● STATED EXERCISE: Recast everything in the entries from the line containing "Click the Schlix CMS logo icon" down to the line containing "click(x=46, y=111)", both lines included, as a JSON list of strings with one string per line and blank lines omitted.

● PROVIDED DATA:
....................
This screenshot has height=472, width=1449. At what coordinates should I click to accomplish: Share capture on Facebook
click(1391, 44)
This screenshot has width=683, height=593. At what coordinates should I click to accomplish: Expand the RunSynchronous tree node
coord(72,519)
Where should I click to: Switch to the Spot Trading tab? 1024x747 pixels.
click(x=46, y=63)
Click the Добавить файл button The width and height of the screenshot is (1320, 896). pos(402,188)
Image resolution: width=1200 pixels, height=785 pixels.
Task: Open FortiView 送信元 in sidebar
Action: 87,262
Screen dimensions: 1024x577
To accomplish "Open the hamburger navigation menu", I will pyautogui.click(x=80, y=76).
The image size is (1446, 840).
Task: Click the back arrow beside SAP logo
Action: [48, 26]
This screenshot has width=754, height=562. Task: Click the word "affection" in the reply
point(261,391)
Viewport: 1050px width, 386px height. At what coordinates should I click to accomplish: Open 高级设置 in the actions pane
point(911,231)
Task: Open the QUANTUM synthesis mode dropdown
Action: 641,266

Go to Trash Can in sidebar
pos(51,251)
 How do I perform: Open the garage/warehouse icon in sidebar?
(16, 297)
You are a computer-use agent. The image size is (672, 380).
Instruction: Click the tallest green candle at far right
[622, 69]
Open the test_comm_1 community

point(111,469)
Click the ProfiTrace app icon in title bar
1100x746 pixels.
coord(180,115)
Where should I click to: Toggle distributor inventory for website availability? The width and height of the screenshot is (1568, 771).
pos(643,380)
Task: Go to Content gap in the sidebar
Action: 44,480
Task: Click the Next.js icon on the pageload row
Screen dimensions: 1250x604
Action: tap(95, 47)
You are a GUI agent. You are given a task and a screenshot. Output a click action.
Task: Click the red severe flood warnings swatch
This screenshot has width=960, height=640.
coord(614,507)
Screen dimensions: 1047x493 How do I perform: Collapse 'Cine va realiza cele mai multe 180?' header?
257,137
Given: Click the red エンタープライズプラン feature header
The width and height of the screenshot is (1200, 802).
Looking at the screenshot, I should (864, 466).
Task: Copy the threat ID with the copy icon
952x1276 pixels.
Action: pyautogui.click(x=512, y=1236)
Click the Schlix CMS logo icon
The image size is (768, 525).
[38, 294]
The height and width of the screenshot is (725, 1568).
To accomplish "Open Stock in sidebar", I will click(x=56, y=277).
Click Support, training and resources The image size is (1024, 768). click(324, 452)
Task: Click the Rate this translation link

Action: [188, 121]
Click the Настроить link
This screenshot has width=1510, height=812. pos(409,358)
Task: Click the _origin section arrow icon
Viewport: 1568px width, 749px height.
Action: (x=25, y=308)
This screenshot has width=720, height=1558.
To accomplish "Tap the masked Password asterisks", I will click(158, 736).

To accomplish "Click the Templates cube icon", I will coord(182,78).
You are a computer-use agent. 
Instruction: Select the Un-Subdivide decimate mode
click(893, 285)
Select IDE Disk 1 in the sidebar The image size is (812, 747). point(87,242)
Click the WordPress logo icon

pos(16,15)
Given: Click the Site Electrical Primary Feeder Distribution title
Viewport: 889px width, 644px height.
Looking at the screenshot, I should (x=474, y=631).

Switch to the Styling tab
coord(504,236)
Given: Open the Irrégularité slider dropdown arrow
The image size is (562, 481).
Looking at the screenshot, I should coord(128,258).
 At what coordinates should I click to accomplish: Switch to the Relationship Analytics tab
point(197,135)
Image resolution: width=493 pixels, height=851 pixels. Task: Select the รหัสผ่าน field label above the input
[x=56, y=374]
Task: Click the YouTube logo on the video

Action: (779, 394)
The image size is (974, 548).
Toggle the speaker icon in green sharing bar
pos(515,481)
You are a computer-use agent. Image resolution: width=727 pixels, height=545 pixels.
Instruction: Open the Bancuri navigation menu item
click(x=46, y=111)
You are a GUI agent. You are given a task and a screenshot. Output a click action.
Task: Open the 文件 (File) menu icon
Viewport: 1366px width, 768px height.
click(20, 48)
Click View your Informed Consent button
....................
● REPLY:
[
  "Click the Schlix CMS logo icon",
  "The image size is (768, 525).",
  "[38, 294]",
  "The height and width of the screenshot is (725, 1568).",
  "To accomplish \"Open Stock in sidebar\", I will click(x=56, y=277).",
  "Click Support, training and resources The image size is (1024, 768). click(324, 452)",
  "Task: Click the Rate this translation link",
  "Action: [188, 121]",
  "Click the Настроить link",
  "This screenshot has width=1510, height=812. pos(409,358)",
  "Task: Click the _origin section arrow icon",
  "Viewport: 1568px width, 749px height.",
  "Action: (x=25, y=308)",
  "This screenshot has width=720, height=1558.",
  "To accomplish \"Tap the masked Password asterisks\", I will click(158, 736).",
  "To accomplish \"Click the Templates cube icon\", I will coord(182,78).",
  "You are a computer-use agent. ",
  "Instruction: Select the Un-Subdivide decimate mode",
  "click(893, 285)",
  "Select IDE Disk 1 in the sidebar The image size is (812, 747). point(87,242)",
  "Click the WordPress logo icon",
  "pos(16,15)",
  "Given: Click the Site Electrical Primary Feeder Distribution title",
  "Viewport: 889px width, 644px height.",
  "Looking at the screenshot, I should (x=474, y=631).",
  "Switch to the Styling tab",
  "coord(504,236)",
  "Given: Open the Irrégularité slider dropdown arrow",
  "The image size is (562, 481).",
  "Looking at the screenshot, I should coord(128,258).",
  " At what coordinates should I click to accomplish: Switch to the Relationship Analytics tab",
  "point(197,135)",
  "Image resolution: width=493 pixels, height=851 pixels. Task: Select the รหัสผ่าน field label above the input",
  "[x=56, y=374]",
  "Task: Click the YouTube logo on the video",
  "Action: (779, 394)",
  "The image size is (974, 548).",
  "Toggle the speaker icon in green sharing bar",
  "pos(515,481)",
  "You are a computer-use agent. Image resolution: width=727 pixels, height=545 pixels.",
  "Instruction: Open the Bancuri navigation menu item",
  "click(x=46, y=111)"
]